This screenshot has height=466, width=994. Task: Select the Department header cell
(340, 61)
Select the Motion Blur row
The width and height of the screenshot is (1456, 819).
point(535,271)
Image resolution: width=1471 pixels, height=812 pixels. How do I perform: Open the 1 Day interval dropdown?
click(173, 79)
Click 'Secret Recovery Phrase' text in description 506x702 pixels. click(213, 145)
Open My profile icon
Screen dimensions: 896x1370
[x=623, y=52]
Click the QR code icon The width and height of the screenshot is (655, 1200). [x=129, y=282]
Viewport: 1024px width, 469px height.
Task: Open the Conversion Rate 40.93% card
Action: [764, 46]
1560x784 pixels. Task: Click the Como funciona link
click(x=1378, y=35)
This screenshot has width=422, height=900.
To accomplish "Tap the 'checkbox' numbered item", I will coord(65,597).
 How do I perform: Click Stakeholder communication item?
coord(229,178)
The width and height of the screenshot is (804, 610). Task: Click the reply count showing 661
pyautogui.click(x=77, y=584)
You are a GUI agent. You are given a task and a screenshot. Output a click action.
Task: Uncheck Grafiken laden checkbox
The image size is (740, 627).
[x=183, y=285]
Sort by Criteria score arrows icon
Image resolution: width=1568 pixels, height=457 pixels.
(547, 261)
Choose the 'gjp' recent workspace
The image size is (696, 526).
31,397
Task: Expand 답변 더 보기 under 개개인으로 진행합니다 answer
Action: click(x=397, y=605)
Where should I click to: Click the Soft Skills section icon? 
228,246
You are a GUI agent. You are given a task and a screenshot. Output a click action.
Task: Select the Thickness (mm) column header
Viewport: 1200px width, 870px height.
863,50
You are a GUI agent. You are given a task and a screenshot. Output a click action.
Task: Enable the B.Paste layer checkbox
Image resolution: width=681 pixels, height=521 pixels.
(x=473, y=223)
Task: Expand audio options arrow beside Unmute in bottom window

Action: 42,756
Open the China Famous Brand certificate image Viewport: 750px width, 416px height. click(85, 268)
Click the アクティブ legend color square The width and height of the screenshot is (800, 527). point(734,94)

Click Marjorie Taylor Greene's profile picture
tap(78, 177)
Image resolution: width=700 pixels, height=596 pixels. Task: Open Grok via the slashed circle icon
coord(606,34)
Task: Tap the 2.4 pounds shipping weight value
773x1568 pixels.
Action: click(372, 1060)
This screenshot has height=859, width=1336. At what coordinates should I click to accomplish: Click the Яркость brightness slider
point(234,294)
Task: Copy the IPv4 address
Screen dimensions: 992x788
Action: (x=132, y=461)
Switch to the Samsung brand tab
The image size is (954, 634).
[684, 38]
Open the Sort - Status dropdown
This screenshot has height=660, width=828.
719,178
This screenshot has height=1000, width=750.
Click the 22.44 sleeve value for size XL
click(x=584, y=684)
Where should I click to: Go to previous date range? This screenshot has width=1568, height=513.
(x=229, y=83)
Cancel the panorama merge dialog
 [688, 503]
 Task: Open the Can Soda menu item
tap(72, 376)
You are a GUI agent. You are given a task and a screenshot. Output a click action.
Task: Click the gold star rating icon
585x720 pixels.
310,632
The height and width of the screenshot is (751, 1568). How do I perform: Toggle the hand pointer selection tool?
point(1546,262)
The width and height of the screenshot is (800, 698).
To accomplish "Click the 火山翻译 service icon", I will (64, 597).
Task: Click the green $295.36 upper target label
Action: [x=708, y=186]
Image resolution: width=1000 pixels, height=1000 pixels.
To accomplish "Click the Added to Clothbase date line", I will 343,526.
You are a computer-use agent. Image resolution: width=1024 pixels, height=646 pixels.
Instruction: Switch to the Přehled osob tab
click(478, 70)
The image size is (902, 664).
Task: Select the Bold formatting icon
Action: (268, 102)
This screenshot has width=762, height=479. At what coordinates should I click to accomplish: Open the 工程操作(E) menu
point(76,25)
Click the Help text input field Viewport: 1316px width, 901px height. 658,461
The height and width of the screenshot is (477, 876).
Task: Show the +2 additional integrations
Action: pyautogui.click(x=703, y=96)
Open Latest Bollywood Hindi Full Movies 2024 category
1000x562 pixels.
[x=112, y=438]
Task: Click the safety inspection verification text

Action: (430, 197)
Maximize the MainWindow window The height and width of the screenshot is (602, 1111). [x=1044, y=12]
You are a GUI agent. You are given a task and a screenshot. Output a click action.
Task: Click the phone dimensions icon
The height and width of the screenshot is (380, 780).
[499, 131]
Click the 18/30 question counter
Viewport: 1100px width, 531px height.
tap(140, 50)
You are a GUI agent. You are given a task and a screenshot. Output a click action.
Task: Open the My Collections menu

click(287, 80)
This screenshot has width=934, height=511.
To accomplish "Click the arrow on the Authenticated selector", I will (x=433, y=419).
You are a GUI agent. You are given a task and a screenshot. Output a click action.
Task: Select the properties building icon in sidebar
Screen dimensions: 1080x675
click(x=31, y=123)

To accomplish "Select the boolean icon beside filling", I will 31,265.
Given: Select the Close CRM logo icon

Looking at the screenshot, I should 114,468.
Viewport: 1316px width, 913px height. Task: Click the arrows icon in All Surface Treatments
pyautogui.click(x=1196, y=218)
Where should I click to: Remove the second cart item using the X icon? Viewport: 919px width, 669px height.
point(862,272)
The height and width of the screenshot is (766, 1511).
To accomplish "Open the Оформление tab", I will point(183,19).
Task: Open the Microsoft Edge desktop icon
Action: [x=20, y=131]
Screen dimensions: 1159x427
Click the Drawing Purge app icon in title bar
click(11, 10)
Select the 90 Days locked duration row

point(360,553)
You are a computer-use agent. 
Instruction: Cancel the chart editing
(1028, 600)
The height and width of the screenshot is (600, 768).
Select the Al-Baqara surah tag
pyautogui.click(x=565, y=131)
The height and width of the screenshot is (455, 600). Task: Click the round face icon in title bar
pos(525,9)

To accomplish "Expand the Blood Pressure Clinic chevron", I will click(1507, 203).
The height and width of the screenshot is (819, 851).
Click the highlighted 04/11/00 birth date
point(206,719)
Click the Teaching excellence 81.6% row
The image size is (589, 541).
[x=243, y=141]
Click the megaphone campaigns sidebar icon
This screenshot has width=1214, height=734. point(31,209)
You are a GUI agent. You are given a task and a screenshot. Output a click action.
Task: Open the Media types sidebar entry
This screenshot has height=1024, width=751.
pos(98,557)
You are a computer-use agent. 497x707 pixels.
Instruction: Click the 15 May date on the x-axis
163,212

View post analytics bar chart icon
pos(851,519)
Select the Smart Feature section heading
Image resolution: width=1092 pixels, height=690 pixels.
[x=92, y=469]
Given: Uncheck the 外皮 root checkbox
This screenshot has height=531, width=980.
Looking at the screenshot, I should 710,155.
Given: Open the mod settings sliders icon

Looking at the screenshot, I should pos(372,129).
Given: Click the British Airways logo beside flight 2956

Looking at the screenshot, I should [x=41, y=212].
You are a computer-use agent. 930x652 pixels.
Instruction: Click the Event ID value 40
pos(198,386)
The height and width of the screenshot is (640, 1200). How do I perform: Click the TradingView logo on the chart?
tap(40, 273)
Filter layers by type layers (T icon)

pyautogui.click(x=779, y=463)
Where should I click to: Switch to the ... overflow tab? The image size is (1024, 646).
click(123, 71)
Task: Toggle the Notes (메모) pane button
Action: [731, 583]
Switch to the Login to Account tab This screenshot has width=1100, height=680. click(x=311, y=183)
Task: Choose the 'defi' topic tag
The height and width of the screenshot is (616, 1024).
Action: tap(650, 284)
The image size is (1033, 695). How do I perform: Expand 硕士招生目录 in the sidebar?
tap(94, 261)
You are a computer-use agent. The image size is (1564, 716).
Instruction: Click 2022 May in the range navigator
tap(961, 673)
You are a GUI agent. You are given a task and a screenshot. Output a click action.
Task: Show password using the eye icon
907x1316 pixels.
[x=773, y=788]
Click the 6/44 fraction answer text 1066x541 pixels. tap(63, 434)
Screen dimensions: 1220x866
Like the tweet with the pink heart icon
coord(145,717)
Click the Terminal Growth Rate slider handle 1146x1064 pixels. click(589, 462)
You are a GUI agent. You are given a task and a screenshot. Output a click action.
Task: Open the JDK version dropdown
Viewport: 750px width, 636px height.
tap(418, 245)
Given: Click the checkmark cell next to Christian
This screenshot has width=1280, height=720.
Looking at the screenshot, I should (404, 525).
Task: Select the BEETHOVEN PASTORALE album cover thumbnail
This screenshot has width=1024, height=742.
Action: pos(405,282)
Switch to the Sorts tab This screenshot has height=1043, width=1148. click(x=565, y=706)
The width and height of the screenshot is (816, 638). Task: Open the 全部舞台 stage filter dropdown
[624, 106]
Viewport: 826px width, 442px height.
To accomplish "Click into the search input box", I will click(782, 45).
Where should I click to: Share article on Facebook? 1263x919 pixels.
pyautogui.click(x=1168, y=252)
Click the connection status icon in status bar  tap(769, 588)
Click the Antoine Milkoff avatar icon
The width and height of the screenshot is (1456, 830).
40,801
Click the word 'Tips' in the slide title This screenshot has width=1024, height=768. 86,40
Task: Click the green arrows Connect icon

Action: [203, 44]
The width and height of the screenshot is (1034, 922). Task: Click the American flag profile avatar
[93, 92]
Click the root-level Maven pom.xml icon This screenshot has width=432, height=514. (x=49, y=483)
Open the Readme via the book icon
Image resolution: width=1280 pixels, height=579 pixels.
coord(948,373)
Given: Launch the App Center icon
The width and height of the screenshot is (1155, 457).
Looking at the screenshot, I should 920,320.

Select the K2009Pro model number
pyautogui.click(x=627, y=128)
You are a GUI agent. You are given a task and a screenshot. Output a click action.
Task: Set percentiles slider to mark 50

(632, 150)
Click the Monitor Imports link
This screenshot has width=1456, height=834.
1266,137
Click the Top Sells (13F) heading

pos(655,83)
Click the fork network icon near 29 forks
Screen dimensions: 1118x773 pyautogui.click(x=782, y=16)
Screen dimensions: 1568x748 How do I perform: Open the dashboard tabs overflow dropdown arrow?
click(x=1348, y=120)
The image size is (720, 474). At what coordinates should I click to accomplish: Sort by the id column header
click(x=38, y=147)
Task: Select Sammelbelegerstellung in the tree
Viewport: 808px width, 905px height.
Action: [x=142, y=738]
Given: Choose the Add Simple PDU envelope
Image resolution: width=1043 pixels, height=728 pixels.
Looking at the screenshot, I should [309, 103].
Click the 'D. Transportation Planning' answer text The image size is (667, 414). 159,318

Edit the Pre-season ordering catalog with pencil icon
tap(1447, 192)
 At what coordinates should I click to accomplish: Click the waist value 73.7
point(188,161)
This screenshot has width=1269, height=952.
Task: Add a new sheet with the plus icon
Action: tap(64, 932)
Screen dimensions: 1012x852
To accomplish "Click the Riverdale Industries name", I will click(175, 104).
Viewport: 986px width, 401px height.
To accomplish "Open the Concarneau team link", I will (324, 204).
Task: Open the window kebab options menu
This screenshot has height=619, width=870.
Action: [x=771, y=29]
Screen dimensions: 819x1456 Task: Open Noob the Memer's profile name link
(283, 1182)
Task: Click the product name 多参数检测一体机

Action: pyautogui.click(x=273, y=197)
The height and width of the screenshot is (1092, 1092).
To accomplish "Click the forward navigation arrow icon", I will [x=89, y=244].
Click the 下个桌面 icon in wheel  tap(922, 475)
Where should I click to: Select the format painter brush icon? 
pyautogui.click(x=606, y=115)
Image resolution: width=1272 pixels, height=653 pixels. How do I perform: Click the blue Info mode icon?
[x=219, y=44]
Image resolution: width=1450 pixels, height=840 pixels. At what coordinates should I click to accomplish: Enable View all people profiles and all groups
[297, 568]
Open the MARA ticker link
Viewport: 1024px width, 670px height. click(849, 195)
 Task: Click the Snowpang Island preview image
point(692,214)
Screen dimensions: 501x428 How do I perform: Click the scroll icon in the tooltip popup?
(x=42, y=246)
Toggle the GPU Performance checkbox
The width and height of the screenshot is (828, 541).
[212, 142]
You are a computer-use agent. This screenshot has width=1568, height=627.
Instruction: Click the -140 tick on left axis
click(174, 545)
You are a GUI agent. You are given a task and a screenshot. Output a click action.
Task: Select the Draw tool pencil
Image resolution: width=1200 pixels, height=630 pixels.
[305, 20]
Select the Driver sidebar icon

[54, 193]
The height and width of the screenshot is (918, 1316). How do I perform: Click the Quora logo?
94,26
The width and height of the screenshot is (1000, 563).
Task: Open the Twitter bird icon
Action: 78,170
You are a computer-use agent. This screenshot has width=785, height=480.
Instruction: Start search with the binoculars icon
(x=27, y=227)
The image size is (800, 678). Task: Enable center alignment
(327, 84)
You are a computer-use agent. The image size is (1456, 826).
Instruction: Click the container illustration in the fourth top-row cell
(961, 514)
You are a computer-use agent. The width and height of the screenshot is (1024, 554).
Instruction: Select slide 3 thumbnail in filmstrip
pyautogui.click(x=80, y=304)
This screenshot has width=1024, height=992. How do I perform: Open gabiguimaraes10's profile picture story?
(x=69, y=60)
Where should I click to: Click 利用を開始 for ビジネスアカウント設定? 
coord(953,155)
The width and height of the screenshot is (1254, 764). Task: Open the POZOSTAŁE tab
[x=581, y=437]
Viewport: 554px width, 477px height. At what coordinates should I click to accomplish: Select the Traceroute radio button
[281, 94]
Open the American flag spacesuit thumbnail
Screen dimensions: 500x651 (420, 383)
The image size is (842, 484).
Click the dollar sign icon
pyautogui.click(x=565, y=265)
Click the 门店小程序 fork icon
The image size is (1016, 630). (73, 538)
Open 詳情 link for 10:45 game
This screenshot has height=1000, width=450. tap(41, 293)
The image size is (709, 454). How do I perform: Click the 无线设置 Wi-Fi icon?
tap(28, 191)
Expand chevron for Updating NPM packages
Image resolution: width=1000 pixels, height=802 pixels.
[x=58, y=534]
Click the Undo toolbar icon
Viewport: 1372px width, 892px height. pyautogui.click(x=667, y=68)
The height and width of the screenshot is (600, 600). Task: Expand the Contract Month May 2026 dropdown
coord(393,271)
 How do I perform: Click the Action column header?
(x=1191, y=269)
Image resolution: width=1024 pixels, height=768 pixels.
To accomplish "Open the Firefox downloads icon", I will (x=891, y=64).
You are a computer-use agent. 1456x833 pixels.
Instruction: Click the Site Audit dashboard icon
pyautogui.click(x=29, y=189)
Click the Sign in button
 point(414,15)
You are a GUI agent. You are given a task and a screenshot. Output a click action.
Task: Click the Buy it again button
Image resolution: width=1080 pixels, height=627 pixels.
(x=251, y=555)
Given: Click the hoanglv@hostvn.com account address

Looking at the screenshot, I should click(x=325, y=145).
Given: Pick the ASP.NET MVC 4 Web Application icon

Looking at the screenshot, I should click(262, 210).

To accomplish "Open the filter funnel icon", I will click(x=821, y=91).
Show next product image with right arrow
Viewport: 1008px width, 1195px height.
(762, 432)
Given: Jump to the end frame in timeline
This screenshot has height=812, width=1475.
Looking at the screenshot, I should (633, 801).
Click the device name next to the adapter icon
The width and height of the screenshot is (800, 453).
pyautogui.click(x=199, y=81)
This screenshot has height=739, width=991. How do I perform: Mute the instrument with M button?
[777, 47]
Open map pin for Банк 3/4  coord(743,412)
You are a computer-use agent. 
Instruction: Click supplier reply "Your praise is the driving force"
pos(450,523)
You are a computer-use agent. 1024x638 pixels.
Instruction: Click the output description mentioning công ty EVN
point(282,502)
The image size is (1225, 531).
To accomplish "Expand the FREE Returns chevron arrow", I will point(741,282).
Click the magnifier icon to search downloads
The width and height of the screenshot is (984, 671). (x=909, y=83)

#### Exercise objective
Looking at the material above, count the lines that carry the word "root" and answer with the count alone.

#### Reply
2